What this task involves - Among the entries below, please repeat exactly and only the lines from the line containing "Enable the 已反转 mask checkbox" to the line containing "739x537 pixels.", both lines included.

Given data -

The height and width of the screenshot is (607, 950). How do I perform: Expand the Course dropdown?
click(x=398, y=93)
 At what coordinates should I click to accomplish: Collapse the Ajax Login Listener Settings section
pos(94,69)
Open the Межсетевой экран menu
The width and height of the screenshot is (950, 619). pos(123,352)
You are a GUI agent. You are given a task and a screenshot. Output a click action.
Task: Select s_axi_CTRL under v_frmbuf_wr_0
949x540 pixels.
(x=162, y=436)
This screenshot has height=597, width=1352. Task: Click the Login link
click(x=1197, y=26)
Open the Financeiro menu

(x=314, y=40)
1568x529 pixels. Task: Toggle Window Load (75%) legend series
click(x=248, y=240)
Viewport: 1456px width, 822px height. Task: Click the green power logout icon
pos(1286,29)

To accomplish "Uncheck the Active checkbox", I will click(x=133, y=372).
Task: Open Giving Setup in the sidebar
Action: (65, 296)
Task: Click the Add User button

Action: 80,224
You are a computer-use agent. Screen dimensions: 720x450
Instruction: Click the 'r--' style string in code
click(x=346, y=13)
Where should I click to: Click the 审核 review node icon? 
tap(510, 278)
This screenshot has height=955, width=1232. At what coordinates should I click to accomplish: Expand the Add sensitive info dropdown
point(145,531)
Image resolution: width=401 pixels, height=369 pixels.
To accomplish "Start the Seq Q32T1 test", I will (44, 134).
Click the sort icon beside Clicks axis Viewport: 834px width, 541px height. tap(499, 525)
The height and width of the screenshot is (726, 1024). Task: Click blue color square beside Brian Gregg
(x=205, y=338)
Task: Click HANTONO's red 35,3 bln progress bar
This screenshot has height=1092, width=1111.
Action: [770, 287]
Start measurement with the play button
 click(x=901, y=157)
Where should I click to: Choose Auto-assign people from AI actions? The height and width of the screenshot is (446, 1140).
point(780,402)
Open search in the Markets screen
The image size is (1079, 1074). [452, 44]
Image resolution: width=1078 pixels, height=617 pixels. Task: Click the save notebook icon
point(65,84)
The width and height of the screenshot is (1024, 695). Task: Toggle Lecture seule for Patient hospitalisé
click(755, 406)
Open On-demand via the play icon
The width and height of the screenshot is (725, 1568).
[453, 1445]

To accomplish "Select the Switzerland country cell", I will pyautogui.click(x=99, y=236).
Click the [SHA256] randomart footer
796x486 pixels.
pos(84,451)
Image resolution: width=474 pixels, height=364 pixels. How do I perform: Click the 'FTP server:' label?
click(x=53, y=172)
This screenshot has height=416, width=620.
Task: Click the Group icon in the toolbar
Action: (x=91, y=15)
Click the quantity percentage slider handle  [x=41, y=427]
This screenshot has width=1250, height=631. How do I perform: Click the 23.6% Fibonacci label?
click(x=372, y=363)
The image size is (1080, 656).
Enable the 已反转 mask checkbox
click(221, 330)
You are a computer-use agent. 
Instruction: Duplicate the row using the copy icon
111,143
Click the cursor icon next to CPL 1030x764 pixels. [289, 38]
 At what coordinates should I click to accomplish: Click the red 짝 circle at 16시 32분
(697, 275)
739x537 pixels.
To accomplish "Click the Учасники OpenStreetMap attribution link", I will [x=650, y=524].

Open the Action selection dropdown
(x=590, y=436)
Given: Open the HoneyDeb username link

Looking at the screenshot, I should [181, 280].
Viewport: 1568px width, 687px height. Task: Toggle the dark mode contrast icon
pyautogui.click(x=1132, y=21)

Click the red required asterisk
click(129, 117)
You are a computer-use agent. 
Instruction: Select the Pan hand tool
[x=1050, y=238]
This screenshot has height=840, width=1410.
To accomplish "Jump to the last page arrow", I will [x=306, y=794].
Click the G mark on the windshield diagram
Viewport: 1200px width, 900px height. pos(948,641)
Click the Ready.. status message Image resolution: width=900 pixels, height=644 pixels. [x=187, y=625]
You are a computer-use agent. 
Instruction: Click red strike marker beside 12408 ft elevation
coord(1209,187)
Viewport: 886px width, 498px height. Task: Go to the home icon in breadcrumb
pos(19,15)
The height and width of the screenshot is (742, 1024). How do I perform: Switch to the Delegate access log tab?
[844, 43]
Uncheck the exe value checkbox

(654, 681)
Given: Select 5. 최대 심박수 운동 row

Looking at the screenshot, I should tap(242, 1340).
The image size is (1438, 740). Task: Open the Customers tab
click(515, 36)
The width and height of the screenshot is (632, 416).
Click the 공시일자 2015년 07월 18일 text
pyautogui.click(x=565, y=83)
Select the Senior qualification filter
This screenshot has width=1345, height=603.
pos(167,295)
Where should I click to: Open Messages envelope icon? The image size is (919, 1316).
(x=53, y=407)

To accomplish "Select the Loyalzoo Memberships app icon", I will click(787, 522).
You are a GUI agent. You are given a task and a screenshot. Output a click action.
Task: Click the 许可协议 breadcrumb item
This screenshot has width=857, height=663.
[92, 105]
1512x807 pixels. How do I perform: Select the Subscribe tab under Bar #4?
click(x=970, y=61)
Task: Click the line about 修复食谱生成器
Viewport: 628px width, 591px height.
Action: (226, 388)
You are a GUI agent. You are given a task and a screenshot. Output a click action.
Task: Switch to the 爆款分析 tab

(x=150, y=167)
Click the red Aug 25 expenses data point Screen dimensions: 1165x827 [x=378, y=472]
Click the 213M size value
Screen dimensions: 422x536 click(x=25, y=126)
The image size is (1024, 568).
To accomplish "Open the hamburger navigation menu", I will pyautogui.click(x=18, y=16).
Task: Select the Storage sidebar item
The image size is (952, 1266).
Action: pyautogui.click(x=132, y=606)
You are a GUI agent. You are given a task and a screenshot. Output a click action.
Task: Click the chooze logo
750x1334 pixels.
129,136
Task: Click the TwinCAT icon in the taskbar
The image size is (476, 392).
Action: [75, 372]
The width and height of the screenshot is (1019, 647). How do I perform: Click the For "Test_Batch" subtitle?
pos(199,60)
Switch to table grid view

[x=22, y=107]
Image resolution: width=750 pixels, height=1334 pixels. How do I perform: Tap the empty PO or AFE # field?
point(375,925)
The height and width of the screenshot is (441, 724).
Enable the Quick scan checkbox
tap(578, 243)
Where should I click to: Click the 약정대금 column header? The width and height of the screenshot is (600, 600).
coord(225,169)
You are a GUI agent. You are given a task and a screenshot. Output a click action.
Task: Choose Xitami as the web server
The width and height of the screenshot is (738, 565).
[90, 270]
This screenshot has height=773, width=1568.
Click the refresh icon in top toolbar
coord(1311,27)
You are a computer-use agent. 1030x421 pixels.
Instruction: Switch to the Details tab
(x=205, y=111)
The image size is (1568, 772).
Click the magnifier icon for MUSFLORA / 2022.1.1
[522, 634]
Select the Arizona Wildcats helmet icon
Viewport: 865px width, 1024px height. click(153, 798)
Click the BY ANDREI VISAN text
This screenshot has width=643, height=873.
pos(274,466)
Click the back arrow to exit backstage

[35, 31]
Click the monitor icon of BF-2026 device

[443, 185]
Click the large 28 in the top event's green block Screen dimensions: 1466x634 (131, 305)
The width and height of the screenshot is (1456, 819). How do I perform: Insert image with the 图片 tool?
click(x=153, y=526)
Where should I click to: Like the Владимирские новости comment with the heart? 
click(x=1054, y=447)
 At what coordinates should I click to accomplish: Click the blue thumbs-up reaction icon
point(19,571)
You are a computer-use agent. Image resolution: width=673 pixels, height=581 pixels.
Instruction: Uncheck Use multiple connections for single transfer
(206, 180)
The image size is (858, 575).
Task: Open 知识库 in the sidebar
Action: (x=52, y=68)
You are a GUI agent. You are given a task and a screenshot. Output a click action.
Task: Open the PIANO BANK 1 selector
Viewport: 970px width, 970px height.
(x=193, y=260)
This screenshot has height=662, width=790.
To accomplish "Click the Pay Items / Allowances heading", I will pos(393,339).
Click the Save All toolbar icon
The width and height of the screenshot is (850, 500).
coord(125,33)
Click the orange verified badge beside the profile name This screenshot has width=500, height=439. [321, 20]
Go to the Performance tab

Written response -
Enable the 已反转 mask checkbox
click(221, 330)
You are a computer-use agent. 
Instruction: Duplicate the row using the copy icon
111,143
Click the cursor icon next to CPL 1030x764 pixels. [289, 38]
 At what coordinates should I click to accomplish: Click the red 짝 circle at 16시 32분
(697, 275)
739x537 pixels.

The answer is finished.